Así como Claudia, miles de chilenos se enfrentan al temor a la muerte. Así lo confirma una medición realizada por Ipsos Chile, en la que un 78% de los encuestados confiesa que ha pensado en la posibilidad de muertes de cercanos, amigos o familiares a causa del coronavirus; un 52% ha pensado en la posibilidad de su propia muerte por la enfermedad; y un 44% confiesa estar hablando con mayor frecuencia sobre la muerte a propósito de la pandemia.

“Actualmente se hace mucho más presente este miedo por la cantidad de contagios que hay y porque las muertes también han ido aumentando, sumado a la información sobre la posible saturación del sistema de salud. Esto hace que nos sintamos más angustiados, ya que si me contagio o se contagia un ser querido, ya no aparece inmediatamente la idea de que me voy a mejorar, sino que también la posibilidad de que me puedo morir porque no voy a tener acceso a los insumos necesarios como un respirador”, explica el psicoanalista y docente de la Clínica Psicológica de la UDP, Felipe Matamala.

Según el experto, ya no vemos la muerte por coronavirus como algo lejano que ocurre en Europa. La sentimos más cerca y eso obviamente genera una sensación de miedo y también de estrés. “Siento miedo, pero a la vez tengo que tener un cierto optimismo o tolerancia frente a eso para poder responder en mi quehacer diario. Eso es muy estresante”.

La importancia de hablar de la muerte

Según la socióloga Alejandra Ojeda, “culturalmente somos un país muy alejado de la muerte y los ritos asociados a ella. La tratamos de manera muy aséptica. Contratamos servicios que tratan con la muerte, pero no la vivimos con la cotidianidad o con la cercanía y naturalidad que otras culturas tienen respecto de este tema”.

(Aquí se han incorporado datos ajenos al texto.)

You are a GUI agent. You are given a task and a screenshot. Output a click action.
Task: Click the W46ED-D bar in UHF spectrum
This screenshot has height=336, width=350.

En ese sentido –dice Ojeda– desde una mirada más antropológica esta puede ser una oportunidad para cambiar nuestra percepción. “Hemos sido muy soberbios respecto de los temas de la muerte, la vemos siempre muy lejana y no como parte del ciclo vital. Por eso pienso que esta es una oportunidad que tenemos como sociedad de volver a pensar en la fragilidad del ser humano, en lo que hemos hecho bien y mal, y de reencontrarnos con elementos que hemos olvidado y que son parte de nuestra existencia".

Felipe Matamala concuerda: “Conversar sobre la muerte genera la sensación de no estar solo frente a esta situación y sentirse solo aumenta la angustia. De alguna manera se produce un acuerdo, no tan tácito, de que el otro va a saber cómo resolver lo que viene”. Además, si uno ve la muerte sólo como una pérdida, es mucho más angustiante. “En otras culturas la muerte se ve como una oportunidad para ver lo que el otro me dejó, lo que aprendí de esta persona que además desaparece corporalmente, pero que sigue dentro mio, en mis recuerdos y pensamientos. Entender y compartir eso con quienes pensamos que pueden estar en riesgo, es una manera de acompañarnos emocionalmente”, concluye.